While political attention has been focused on Washington, there has also been ongoing postelection activity in Florida. Making use of the state’s liberal open-records law, The Miami Herald and USA Today commissioned an accounting firm to review the ballots from the election last fall — to recount the Dade County (Miami) ballots by hand, just as Vice President Al Gore wanted to have done last November and December.

The team separated the ballots into the categories that became familiar last fall — into ballots with fully punched chads, unmarked ballots, ballots with bumps (pregnant chads), ballots with a chad that is not fully separated (hanging chads) and whatever else they found. They then took the most liberal view of the counting, accepting all sorts of chads and non-chads that appeared to indicate the intention of the voter.

When all of that was done in Dade County, it turns out that Gore would have picked up a few votes but Bush would have, too. The change would have been less than the official margin by which Bush was declared the winner of Florida, and thus the election. Maybe Bush really did win Florida fair and square and is a legitimately elected president. He hopes people will begin to believe this. But there are other and more aggressive reviews of the ballots in Florida and tough investigations into alleged voter intimidation still ongoing — it never stops.

We just ended Black History Month — a great annual reminder of how little we know and appreciate the contributions of African Americans to the success of the nation. I find it a good time to do a little reading on the subject — from a book about black cowboys to “Roots.” My penchant for February reading provided one memorable moment.

Ten years ago, I found myself in Tirana, Albania, on the occasion of their most explosive demonstration against the old system. On my first morning in the city, thousands of citizens, led by the students of Enver Hoxha University, held a noisy protest that filled the central square of the city and destroyed the 13-meter-tall statue of longtime despot Hoxha. It was quite a frightening scene, but it ended peacefully and successfully just after lunchtime. In the afternoon, there were still many people in the square, celebrating the way New Yorkers do when the Yankees win the World Series.

When they discovered that I was an American, a short, squat cobbler took custody of me, demanding that I find his father in America. His father had deserted him 40 years ago — and I was the first American he had ever met. He persisted, and showed up at the Hotel Daiji later in the afternoon with a young university student he had recruited as an interpreter. He brought gifts, some wooden bowls, a copper letter opener, and three bottles of homemade liquor. I invited him, his wife and the interpreter into the hotel for coffee. It was the first time entry to the hotel had not been banned for ordinary Albanians.

I had brought some goodies for gifts and decided to give the interpreter some cigarettes (those were the good old days).
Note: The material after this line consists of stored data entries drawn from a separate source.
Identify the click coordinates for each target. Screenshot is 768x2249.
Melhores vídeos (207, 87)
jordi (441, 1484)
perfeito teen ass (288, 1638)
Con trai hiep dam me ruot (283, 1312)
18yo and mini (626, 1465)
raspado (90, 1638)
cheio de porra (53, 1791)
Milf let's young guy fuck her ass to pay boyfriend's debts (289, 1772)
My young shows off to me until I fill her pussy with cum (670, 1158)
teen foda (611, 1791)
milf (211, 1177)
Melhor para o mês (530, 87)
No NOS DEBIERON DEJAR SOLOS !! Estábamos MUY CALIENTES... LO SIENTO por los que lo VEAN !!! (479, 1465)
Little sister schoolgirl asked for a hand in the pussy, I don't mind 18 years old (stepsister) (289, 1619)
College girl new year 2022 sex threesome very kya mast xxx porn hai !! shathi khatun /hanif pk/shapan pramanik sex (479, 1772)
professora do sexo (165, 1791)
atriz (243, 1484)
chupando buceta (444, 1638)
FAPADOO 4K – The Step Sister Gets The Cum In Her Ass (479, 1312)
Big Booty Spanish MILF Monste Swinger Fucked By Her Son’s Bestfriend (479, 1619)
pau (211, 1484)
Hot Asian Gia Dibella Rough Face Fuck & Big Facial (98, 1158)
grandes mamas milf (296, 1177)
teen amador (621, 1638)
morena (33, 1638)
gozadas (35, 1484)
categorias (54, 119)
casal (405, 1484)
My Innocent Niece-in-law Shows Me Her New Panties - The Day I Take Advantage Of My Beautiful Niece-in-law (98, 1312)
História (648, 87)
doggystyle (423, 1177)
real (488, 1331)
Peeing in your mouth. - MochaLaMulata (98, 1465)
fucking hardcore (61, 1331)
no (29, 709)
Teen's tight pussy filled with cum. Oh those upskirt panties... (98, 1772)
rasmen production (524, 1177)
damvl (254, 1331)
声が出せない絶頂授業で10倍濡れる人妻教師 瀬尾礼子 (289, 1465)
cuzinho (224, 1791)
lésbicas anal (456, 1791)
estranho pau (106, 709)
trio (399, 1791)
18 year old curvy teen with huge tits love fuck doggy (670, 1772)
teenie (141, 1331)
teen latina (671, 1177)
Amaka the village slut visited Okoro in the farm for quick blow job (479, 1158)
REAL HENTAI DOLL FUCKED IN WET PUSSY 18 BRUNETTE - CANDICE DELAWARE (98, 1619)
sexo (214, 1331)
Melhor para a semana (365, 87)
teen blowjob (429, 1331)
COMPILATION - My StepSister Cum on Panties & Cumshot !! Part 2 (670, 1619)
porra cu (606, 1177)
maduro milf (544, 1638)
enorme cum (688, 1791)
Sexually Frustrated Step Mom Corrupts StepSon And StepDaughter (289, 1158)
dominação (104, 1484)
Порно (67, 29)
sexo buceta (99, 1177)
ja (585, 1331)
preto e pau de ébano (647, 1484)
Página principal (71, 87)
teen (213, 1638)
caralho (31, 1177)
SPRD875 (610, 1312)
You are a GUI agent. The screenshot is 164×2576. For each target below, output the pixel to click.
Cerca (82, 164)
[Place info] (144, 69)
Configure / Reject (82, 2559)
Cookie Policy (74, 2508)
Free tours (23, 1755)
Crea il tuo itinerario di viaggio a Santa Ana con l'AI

I asked him to help me carry the gifts to my room. As he put the bottles on the tattered, bumpy, carpet one of them tipped over and rolled to the side of my bed. There it stopped against a book I had been reading.

The young man was excited at the sight of my book. “American book?” he asked. “Yes,” I said and knew immediately that he would leave with the book. It was to be the first “Western book” at the university, he told me. He would invite all of his fellow students to read it. Thus, Black History Month came face to face with an emerging democratic student body.

The book happened to be “The Autobiography of Malcolm X.”

I have often wondered what the Tirana University students (the president of Albania caved to the students’ demands that evening and changed the name) thought about that book. If you have read it, you know that Malcolm X had quite a ride through life — and it was anything but an average American one. The students, still isolated from the modern world, must have really wondered what they were getting into.